Amen to the business about learning to run a business. That is excellent advice, but permit me to add two points.
First, carry insurance, and plenty of it. If you have a fire or other disaster and lose your stock plus customer guns you will be bankrupt. Also you might need coverage if you are sued because you did something, even if it was legal, that someone thinks was wrong. (Example: You sold a gun to a campus killer; he passed the NICS check, but a victim's family says you should have known he was a nutcase.)

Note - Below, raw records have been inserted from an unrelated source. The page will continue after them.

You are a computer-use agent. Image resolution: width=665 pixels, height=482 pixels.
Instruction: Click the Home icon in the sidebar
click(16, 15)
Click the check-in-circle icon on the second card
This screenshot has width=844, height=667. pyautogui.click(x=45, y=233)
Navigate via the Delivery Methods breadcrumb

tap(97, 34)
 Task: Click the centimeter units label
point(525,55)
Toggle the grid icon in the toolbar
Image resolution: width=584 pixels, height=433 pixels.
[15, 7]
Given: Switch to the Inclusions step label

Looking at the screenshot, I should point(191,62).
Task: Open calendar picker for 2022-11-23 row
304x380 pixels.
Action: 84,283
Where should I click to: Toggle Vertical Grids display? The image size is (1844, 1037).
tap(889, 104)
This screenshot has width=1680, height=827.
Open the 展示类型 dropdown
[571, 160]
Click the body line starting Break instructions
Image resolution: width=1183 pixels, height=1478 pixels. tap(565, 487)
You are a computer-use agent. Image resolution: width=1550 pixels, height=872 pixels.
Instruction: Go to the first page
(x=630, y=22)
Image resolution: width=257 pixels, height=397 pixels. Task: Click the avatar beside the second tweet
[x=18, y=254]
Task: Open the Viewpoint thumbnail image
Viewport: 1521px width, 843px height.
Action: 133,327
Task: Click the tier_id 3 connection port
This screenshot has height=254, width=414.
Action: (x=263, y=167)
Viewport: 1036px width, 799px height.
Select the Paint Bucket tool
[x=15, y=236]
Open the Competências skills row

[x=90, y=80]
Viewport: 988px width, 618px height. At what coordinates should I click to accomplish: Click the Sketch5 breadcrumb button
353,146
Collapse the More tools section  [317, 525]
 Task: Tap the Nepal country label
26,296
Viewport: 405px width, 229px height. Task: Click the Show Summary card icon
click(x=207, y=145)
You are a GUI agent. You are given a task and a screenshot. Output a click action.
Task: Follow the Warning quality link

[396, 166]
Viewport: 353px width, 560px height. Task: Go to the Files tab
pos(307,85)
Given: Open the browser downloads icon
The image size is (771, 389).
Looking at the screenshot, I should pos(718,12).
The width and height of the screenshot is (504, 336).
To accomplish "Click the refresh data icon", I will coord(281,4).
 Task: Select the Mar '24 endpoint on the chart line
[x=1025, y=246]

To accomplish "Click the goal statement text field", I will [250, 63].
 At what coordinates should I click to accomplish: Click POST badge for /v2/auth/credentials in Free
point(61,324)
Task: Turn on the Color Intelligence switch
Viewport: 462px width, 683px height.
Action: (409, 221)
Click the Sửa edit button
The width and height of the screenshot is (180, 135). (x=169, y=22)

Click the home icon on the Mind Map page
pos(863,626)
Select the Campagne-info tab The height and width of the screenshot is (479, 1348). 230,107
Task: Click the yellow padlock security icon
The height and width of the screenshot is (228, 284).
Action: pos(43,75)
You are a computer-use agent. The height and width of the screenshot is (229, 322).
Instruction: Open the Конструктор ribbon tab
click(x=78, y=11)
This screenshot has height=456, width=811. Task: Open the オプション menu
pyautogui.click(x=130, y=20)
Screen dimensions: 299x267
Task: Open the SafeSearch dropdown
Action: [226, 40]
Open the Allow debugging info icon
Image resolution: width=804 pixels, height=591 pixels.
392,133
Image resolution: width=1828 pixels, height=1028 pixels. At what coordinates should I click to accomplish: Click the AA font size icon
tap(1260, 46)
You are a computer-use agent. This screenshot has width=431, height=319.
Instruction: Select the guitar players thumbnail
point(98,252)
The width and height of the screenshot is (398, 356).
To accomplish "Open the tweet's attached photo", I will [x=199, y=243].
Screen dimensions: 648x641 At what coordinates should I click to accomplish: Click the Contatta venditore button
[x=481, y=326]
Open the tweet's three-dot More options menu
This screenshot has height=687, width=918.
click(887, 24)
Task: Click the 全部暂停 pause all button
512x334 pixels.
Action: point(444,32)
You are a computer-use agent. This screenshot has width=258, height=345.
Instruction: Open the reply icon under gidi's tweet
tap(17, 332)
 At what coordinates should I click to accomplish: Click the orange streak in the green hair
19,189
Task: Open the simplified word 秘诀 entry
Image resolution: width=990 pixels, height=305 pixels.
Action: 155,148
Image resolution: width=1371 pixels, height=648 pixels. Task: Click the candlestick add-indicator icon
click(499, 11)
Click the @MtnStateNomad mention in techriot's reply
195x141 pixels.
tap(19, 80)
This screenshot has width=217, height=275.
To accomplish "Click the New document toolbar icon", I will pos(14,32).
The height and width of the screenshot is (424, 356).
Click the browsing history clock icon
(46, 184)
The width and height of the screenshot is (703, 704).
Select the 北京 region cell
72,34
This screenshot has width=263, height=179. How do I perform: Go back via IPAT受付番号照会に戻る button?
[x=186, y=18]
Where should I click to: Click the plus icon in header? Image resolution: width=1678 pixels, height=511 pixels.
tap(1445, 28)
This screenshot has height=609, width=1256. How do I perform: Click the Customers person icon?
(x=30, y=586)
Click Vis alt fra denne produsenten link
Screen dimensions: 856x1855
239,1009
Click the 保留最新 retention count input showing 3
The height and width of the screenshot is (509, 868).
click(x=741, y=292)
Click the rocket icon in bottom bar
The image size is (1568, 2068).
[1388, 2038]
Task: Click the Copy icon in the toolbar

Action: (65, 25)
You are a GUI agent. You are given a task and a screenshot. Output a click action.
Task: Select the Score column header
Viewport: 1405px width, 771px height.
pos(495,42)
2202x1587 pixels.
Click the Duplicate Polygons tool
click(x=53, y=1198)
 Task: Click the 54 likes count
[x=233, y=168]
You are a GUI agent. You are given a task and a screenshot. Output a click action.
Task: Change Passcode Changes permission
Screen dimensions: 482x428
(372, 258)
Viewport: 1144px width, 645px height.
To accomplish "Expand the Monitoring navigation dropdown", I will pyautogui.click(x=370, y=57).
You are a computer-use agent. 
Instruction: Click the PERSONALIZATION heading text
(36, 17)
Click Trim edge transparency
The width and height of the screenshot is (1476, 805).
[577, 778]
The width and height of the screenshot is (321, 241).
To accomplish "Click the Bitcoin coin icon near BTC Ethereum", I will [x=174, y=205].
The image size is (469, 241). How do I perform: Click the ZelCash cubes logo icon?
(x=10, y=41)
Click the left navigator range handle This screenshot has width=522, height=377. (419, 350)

Second, don't operate out of your home, even where it would be legal to do so. Gun shops are magnets for burglars and you don't want your family endangered by druggies looking for guns. And you don't want to be wakened in the middle of the night by some nut who wants a gun to go hunting that morning.
Also, FWIW, I advise against a web site, unless you plan to do all your business that way. You can't be "on line" and at work at the same time. Plus, you don't want to get tangled up in endless e-mail exchanges with people who just want to show off their expertise or who want to spend hours telling you how cheap they can buy somewhere else.
As to transfers, it is your decision, but I see no reason a dealer should do a transfer on a gun when he has the same gun in stock or can order it. That is dumb and IMHO, the dealer should tell the "customer" to take his "business" elsewhere. Now, rare guns, or collector guns are another story, and most dealers will be happy to do transfers on those.